[Task statement]: Gather every line of the rows below that contains the string "screenshot" and copy each one out in full.

------------------------------

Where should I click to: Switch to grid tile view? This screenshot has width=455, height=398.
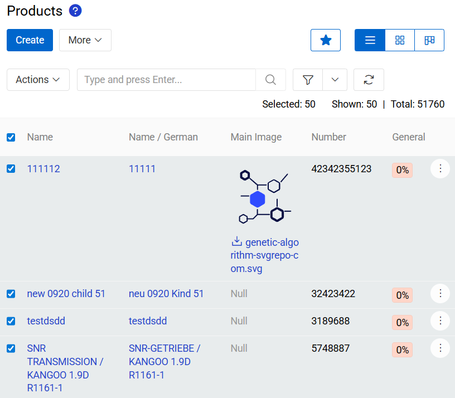pos(400,40)
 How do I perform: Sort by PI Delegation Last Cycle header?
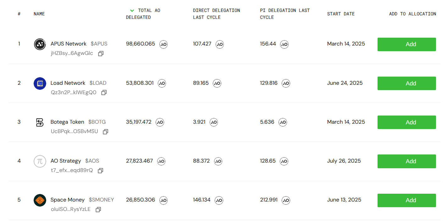[284, 14]
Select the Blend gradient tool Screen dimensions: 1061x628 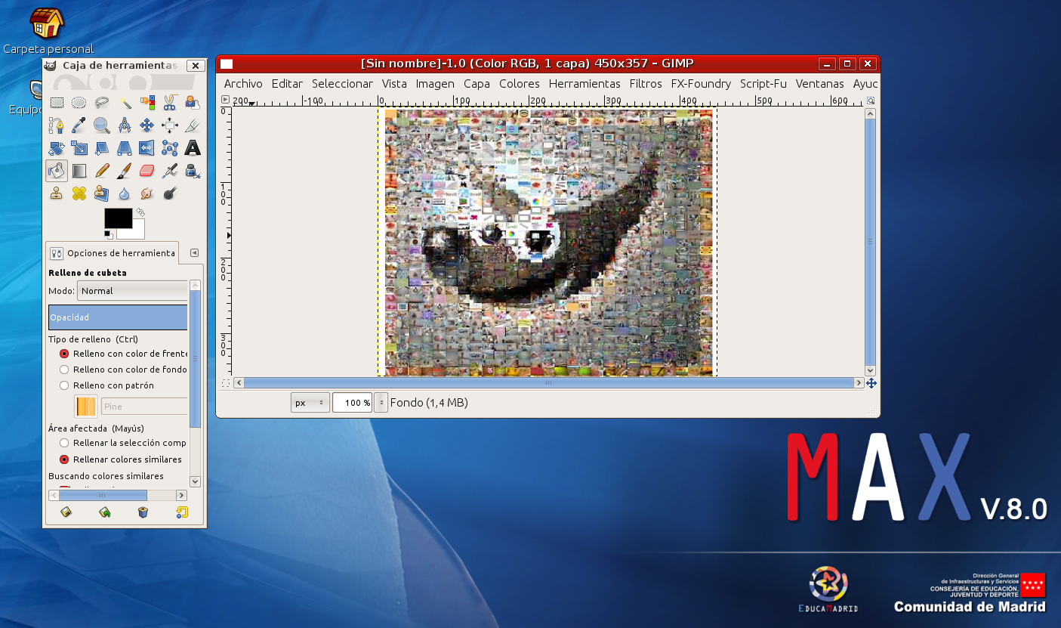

------------------------------

[Response to the exercise]:
Where should I click to: Switch to grid tile view? This screenshot has width=455, height=398.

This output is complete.